Jack, age five, views Room as the entire world. Room is a celebration of resiliency and a moving tale of a mother and son whose love allows them to endure the unthinkable. It is told in the original, humorous, and tragic voice of Jack.

Jack, who is five years old, sees Room as the entire universe. It is where he was born and raised; it is where he still resides with his mother when they study, read, eat, sleep, and play. His mother locks him safely inside the wardrobe at night, where he is supposed to be sleeping until Old Nick comes to call.

#14 Eleanor Oliphant Is Completely Fine

Eleanor Oliphant is a socially awkward person who frequently expresses her thoughts without hesitation. Nothing is missing from her meticulously planned life of avoiding pointless human contact, which is punctuated on weekends by frozen pizza, vodka, and phone calls to her mother. But when Eleanor encounters Raymond, the clumsy and incredibly unsanitary IT guy from her company, everything changes. The three of them are rescued from their isolated lifestyles when she and Raymond work together to save Sammy, an old man who has fallen.

Eleanor will ultimately benefit from Raymond’s generous heart as she seeks to mend her own severely harmed one. If she does, she will discover that, after all, she is also capable of discovering companionship and even love. Eleanor Oliphant Is Completely Fine is a smart, cozy, and uplifting story about an unconventional heroine whose deadpan quirkiness and unconscious wit make for a compelling journey as she realizes.

#15 The Vanishing Half

The twin sisters of Vignes will forever be identical. However, everything about them as adults is changed after coming of age together in a small, southern black hamlet and fleeing at the age of sixteen: their families, their communities, and their racial identities. Years later, one sister still resides in the same southern community she once attempted to flee with her black kid. The other looks white and her white husband doesn’t know anything about her history. The twins’ lives are still entwined even though they are separated by such a great distance and an equal number of lies.

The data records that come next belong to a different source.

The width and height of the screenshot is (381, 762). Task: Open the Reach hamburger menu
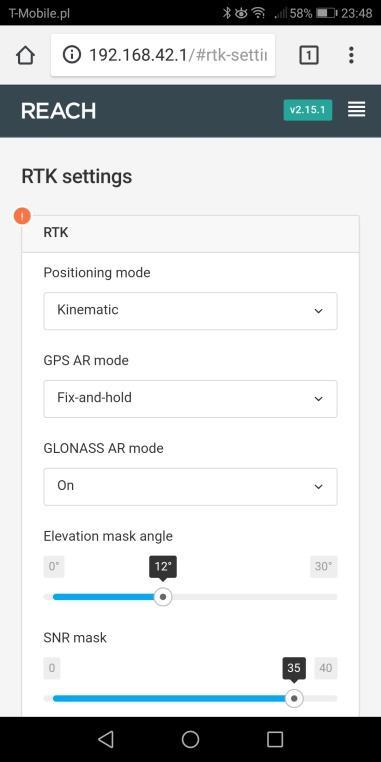357,110
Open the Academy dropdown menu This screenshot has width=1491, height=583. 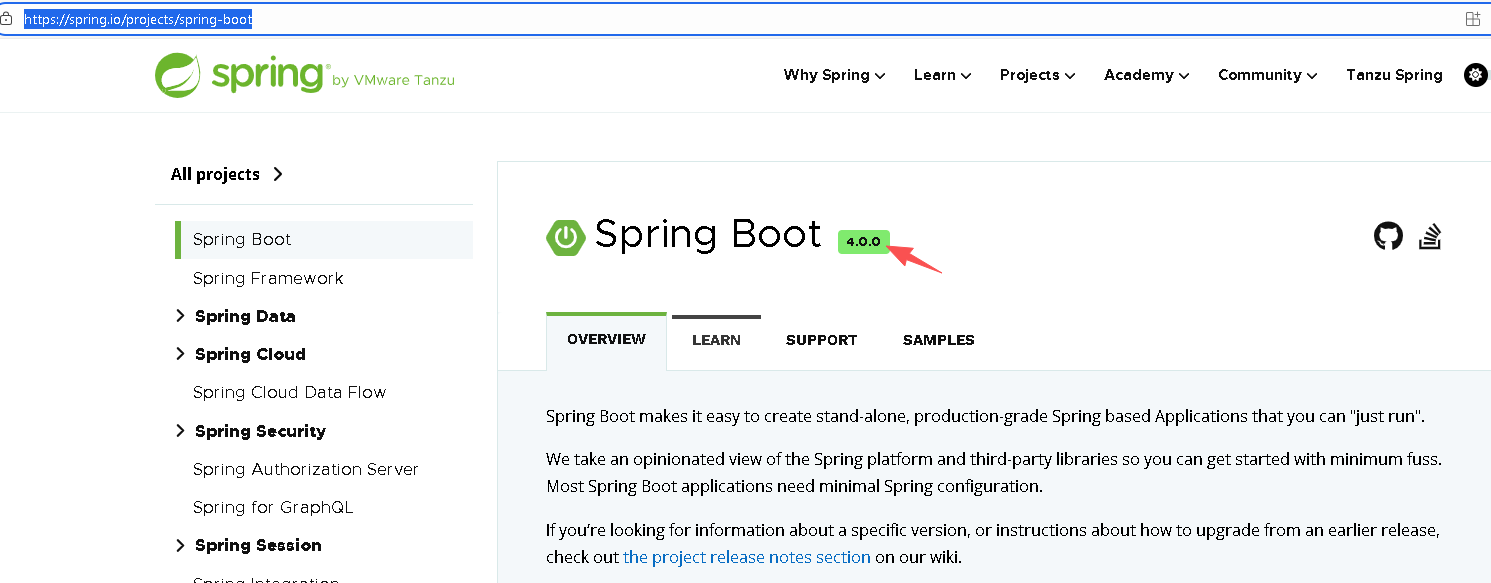coord(1146,75)
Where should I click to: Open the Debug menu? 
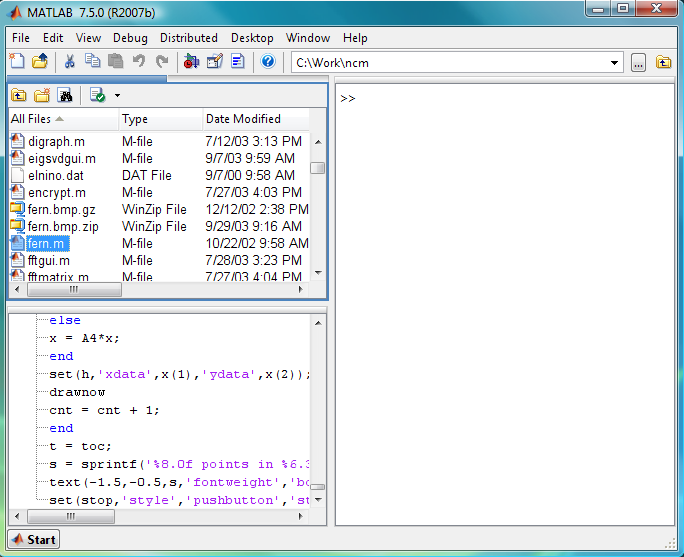coord(130,38)
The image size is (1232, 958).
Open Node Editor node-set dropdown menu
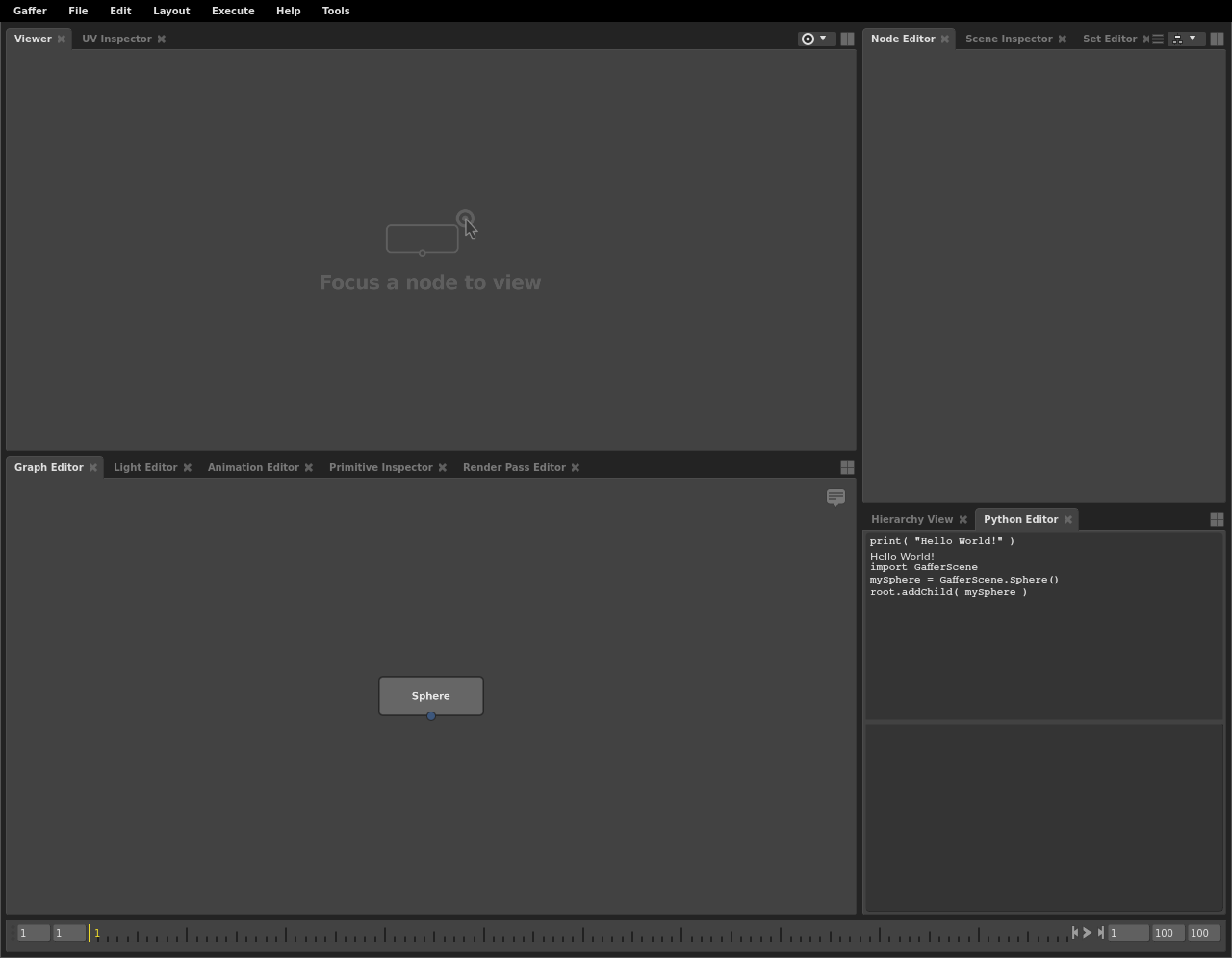(x=1185, y=39)
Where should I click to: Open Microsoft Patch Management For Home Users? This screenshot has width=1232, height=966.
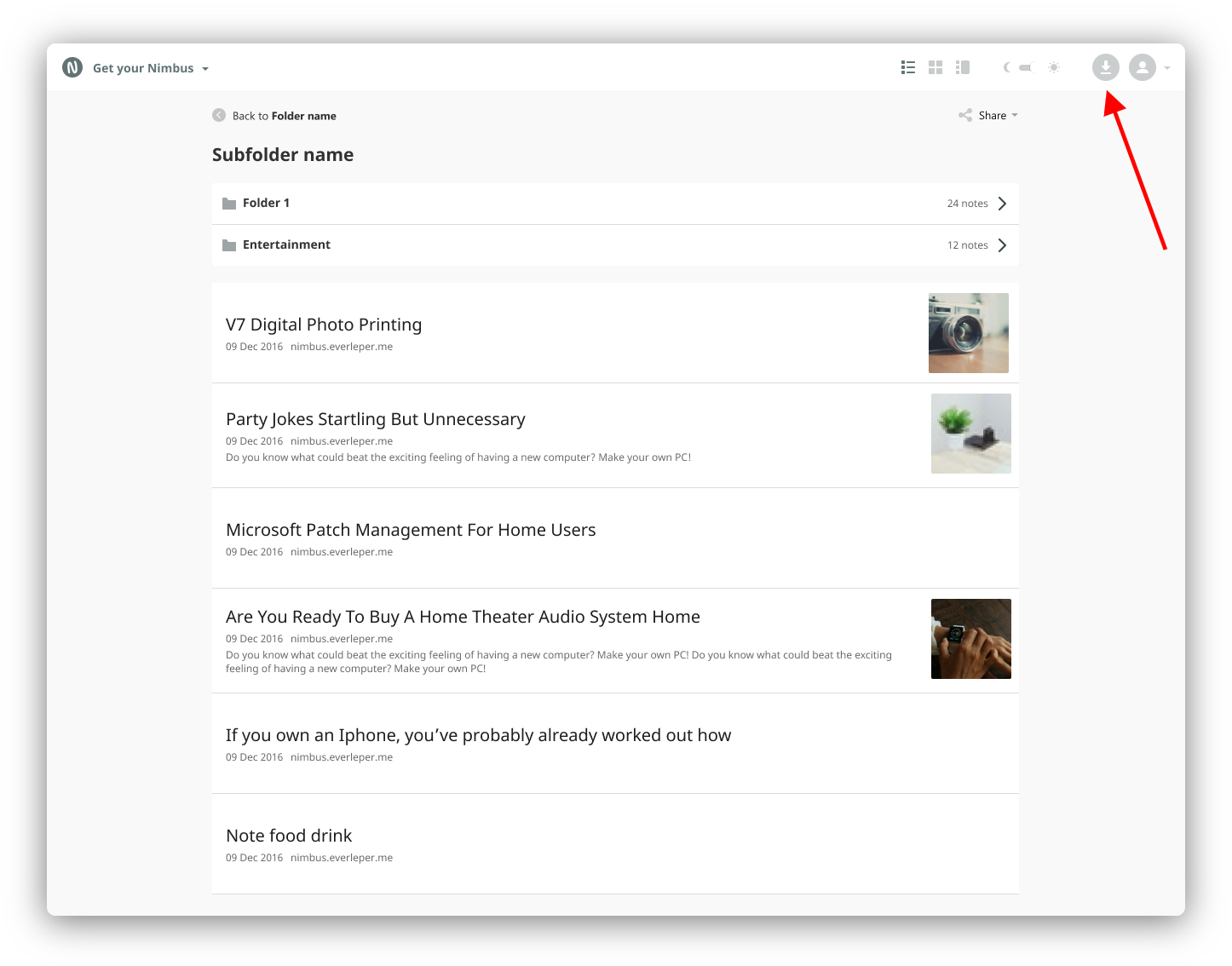[411, 530]
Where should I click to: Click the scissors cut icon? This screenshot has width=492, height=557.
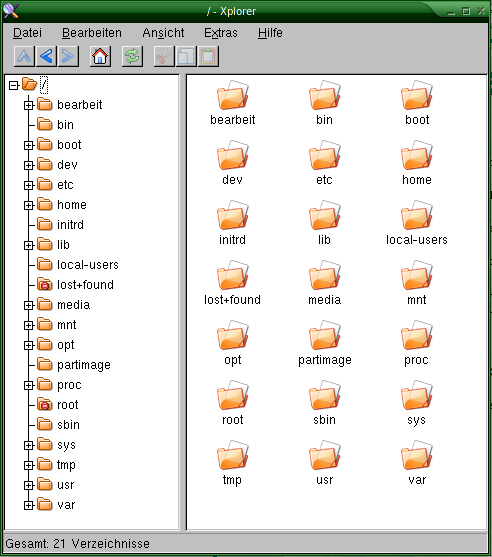tap(164, 56)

What will occur to the next generations when the narratives of their own daughters collide?

Brit Bennett weaves together several lines and generations of one family, from the Deep South to California, from the 1950s to the 1990s, to create a tale that is both an engrossing, touching family tale and an insightful investigation into the American history of death. The Vanishing Half discusses the enduring impact of a person’s past as it impacts their choices, wants, and expectations. It also examines some of the many contexts and reasons why people occasionally feel compelled to live as someone other than their beginnings.